PRABUMULIH, Tipikorinvestigasi.id – Gerakan Pramuka adalah sekolah karakter bagi bangsa” prinsip ini menjadi pijakan kuat bagi Kwartir Cabang (Kwarcab) Gerakan Pramuka Kota Prabumulih yang tidak ingin berlama-lama pasca pelantikan.
Langkah cepat menggelar rapat konsolidasi internal sekaligus menyusun program kerja strategis tahun 2026 menjadi bukti keseriusan organisasi dalam menghidupkan kembali semangat kepramukaan sebagai wahana pembinaan generasi muda yang tangguh dan berkualitas.
Rapat konsolidasi yang digelar pada Sabtu (24/01/2026) di Sekretariat Kwarcab Prabumulih dihadiri oleh jajaran pengurus, pelatih, andalan, serta Kepala Unit Seksi (Kapus) dari berbagai tingkat.
Fokus pertemuan bukan hanya pada memperkuat soliditas internal pasca Pergantian Antar Waktu (PAW), melainkan juga memantapkan arah kebijakan yang akan menjadikan kepramukaan sebagai bagian penting dalam membangun masa depan Kota Prabumulih.

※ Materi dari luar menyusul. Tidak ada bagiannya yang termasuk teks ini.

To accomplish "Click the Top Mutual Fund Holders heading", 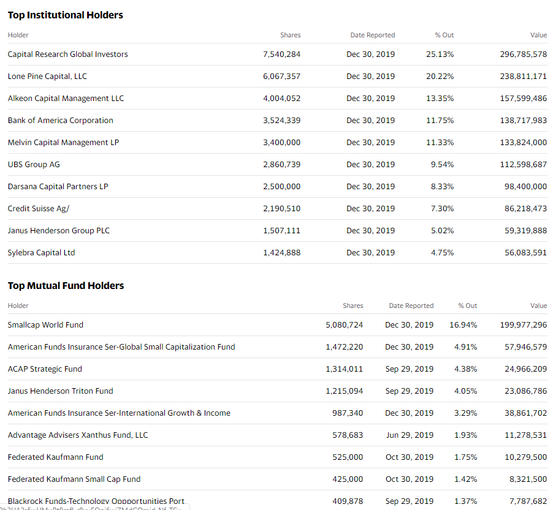I will coord(66,286).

Berbagai program prioritas dibahas secara mendalam dengan pemikiran yang komprehensif, mulai dari penguatan kapasitas pembinaan yang berbasis nilai-nilai kepramukaan, pemanfaatan teknologi modern untuk meningkatkan kualitas dan aksesibilitas kegiatan, hingga sinkronisasi program pengabdian kepada masyarakat yang menjawab kebutuhan lokal.
Kwarcab juga menetapkan target konkret untuk meningkatkan kualitas pembina melalui pelaksanaan Kursus Mahir Dasar (KMD) dan Kursus Mahir Lanjutan (KML), serta mendorong aktivasi penuh gerakan kepramukaan di tingkat ranting sebagai ujung tombak pembinaan langsung kepada anggota.
Ketua Kwarcab Pramuka Prabumulih, Hermanto R., S.H., menegaskan bahwa tahun 2026 akan menjadi tonggak penting bagi perkembangan Gerakan Pramuka di wilayahnya.
Pasalnya, sejumlah agenda besar nasional dan daerah telah siap menjadi ajang pembinaan yang mendalam bagi ribuan anggota pramuka di Kota Prabumulih.
“Selain menjalankan program rutin yang menjadi tulang punggung kepramukaan, kita akan menghadapi serangkaian event besar seperti Jambore Cabang (Jamcab), Jambore Daerah (Jamda), hingga Jambore Nasional (Jamnas).
Ini bukan sekadar kegiatan seremonial atau ajang bertemu-temu, melainkan wadah yang sangat berharga untuk membentuk karakter, jiwa kepemimpinan, kerja sama tim, dan rasa cinta tanah air pada generasi muda kita,” tegas Hermanto dengan penuh semangat.
Ia juga menekankan bahwa kekompakan dan soliditas seluruh jajaran pengurus adalah kunci utama dalam mewujudkan setiap program kerja yang telah dirumuskan bersama.
“Kita diberikan amanah untuk membimbing generasi penerus bangsa, dan kepercayaan ini harus dijawab dengan kerja nyata yang konsisten dan penuh dedikasi. Setiap pengurus, pelatih, dan pembina adalah agen perubahan yang memiliki peran krusial dalam membentuk masa depan anak-anak kita,” tandasnya.
Hasil rapat konsolidasi telah melahirkan rumusan program kerja tahun 2026 yang komprehensif, yang selanjutnya akan disampaikan secara resmi kepada Wali Kota Prabumulih, H. Arlan, selaku Ketua Majelis Pembimbing Cabang (Kamabicab) Gerakan Pramuka Kota Prabumulih.
Hal ini menjadi bentuk komitmen Kwarcab untuk bersinergi penuh dengan pemerintah daerah dalam mewujudkan pembangunan karakter yang berkelanjutan.
Melalui langkah awal yang tegas dan terarah ini, Kwarcab Prabumulih menargetkan Gerakan Pramuka tidak hanya kembali aktif dan progresif, tetapi juga mampu menjadi mitra strategis pemerintah daerah, dinas terkait, dan berbagai lembaga masyarakat dalam mendukung pembangunan sumber daya manusia yang berkualitas karena masa depan Kota Prabumulih dan bangsa sangat tergantung pada bagaimana kita mendidik generasi muda hari ini.